The antibacterial potentialities of methanol extract and its fractions of C. bonducella leaves were investigated by the disc diffusion method against four gram-positive and five gram-negative bacteria at 300, 500 and 800 μg/disc. Kanamycin (30 μg/disc) was used as the standard drug. Antidiarrhoeal activities of leaf extracts were evaluated at two doses (200 and 400 mg/kg) and compared with loperamide in a castor oil-induced diarrhoeal model in rat. The fractions were subjected to a brine shrimp lethality test to evaluate their cytotoxicity.

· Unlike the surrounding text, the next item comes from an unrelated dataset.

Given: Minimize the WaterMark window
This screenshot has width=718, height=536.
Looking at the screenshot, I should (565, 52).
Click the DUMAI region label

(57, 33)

The methanol extract and other three fractions exhibited better activities at higher concentrations. Amongst, the chloroform fraction showed maximum activity at all three concentrations (300, 500, and 800 μg/disc) against almost all bacteria. S. aureus and P. aeruginosa showed better sensitivities to all extracts at all three concentrations excluding the pet. ether fraction. Bacillus megaterium and Klebsiella spp. were two bacteria amongst nine that showed lowest sensitivity to the extracts. Maximum zone of inhibition (25-mm) was obtained by the methanol extract at an 800 μg/disc concentration against S. aureus. In the antidiarrhoeal test, all fractions exhibited dose-dependent actions, which were statistically significant (p < 0.05). Ethyl acetate fraction exerted maximum inhibition (51.11%) against defecation, whereas 57.75% inhibition was obtained for loperamide. Moderate cytotoxicity was found for the methanol extract and its three fractions compared with the standard drug vincristine sulfate in the brine shrimp bioassay. In the present study, the LC50 values of the methanol crude extract and ethyl acetate, chloroform, pet. ether fractions and vincristine sulfate were 223.87, 281.84, 112.2, 199.53, and 12.59 μg/mL, respectively. Therefore, the ethyl acetate fraction showed maximum cytotoxicity, whereas minimum cytotoxicity was observed for the chloroform fraction.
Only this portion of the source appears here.